Data for this task -

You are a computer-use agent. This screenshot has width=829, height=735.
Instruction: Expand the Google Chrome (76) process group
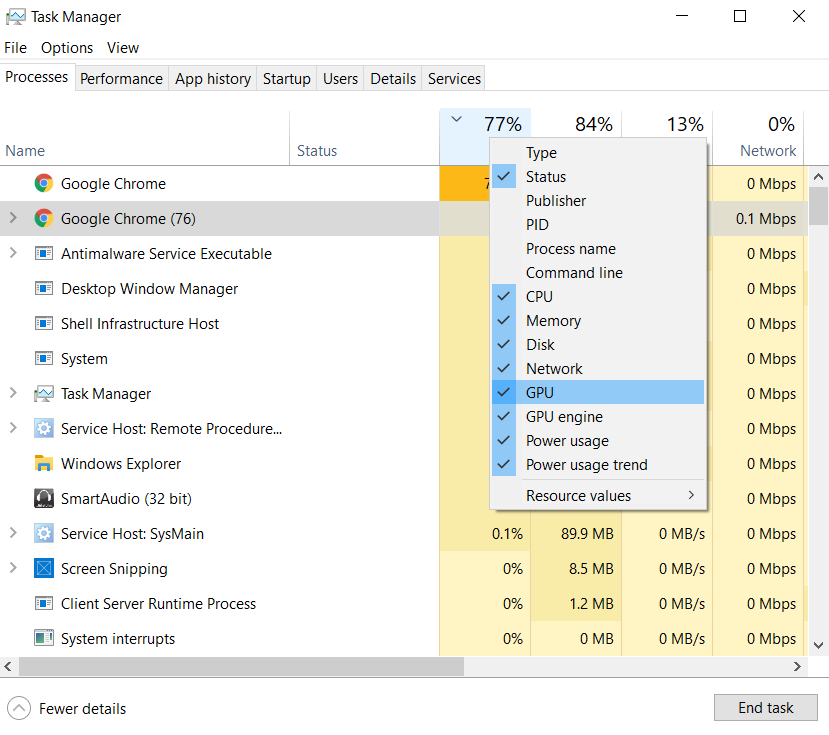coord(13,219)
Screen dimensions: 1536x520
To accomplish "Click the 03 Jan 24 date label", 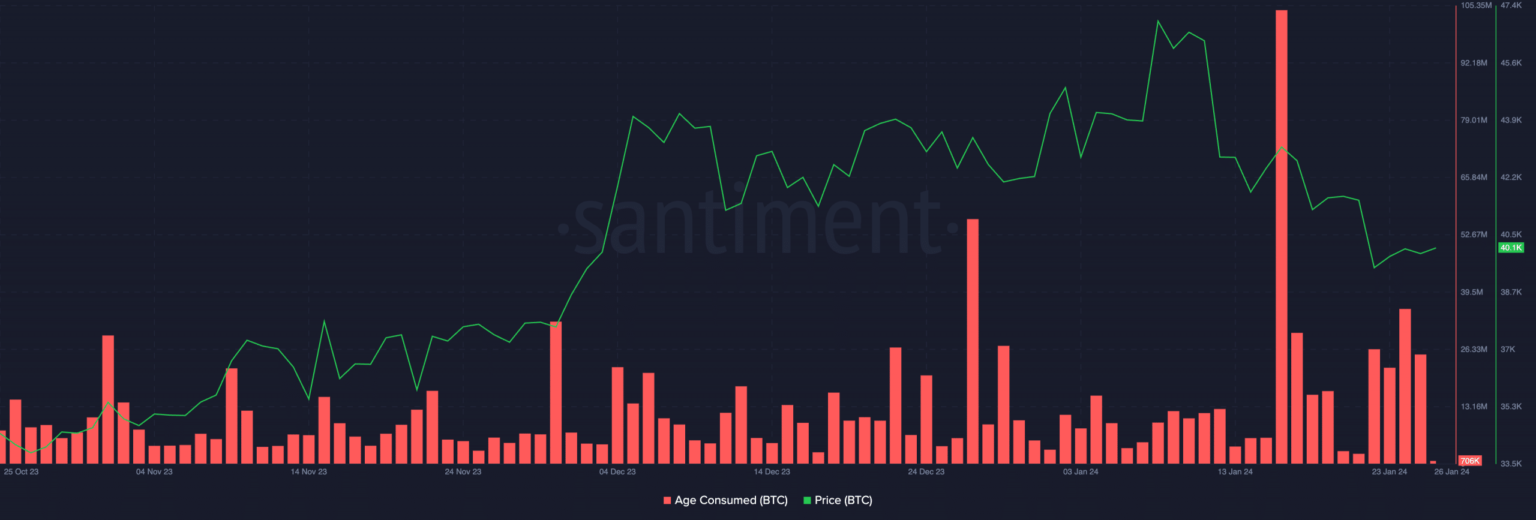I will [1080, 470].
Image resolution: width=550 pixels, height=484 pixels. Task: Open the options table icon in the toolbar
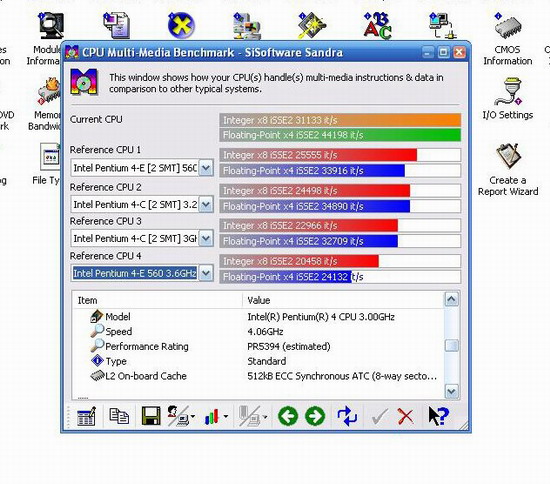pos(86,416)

Task directions -
Lay out everything from the line containing "Image resolution: width=550" down to the end of the data above as a numbered list, skipping any blank lines. Leave out the pictures.

Complete response -
1. Image resolution: width=550 pixels, height=484 pixels. Task: Open the options table icon in the toolbar
2. pos(86,416)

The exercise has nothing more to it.